- Born: 1948 (age 77–78) Omdurman Sudan
- Occupation: Professor of Social Anthropology
- Relatives: Babikr Bedri (grandfather) Ali Bedri (uncle)

= Balghis Badri =

Sudanese activist

Balghis Badri (Arabic:بلقيس بدرى, born 1948) is a Sudanese feminist activist, particularly in the fields of female genital mutilation (FGM) and the development of rural women, since 1979, and professor of social anthropology at Ahfad University for Women.

==Early life==
She comes from a family of educators. She is the daughter of Yusuf Badri, who founded Ahfad University for Women (AUW) in Khartoum in 1966, and the granddaughter of the Mahdist soldier, Babiker Badri.
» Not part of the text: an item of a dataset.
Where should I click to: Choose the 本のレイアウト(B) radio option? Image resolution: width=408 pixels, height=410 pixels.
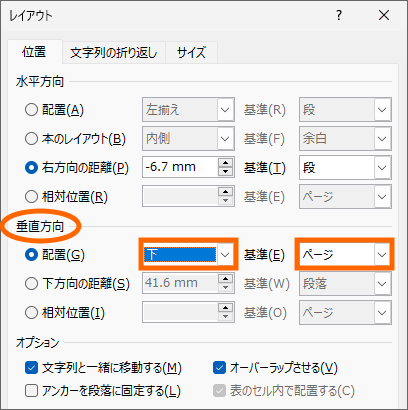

Badri earned her PhD in social anthropology from the University of Hull in England in 1978.

==Career==
Badri was a part-time lecturer at Ahfad University for Women from 1974 to 1997, and full-time since then, where she is now professor of social anthropology. In 2002 she founded and became the inaugural director of the AUW Institute of Women, Gender and Development Studies. Badri is the Director of the Ahfad University for Women's Regional Institute of Gender, Diversity, Peace and Rights, in Omdurman/Khartoum. In 1979, she introduced women and gender-related studies to the university curriculums.

==Writing==
In February 2017, Women's Activism in Africa (co-edited by Badri and Aili Mari Tripp) was published by Zed Books. Badri co-edited it, and wrote or co-wrote two of the ten chapters.

==Controversy==
In January 2018 Badri's brother Gasim Badri, president of the Ahfad University for Women, was recorded on video grabbing a female student, who was protesting, by her head scarf and slapping her several times on the head.
Badri defended his actions, claiming that the video "only shows one side of the truth" and that some of the demonstrators had threatened to harm and vandalize the university.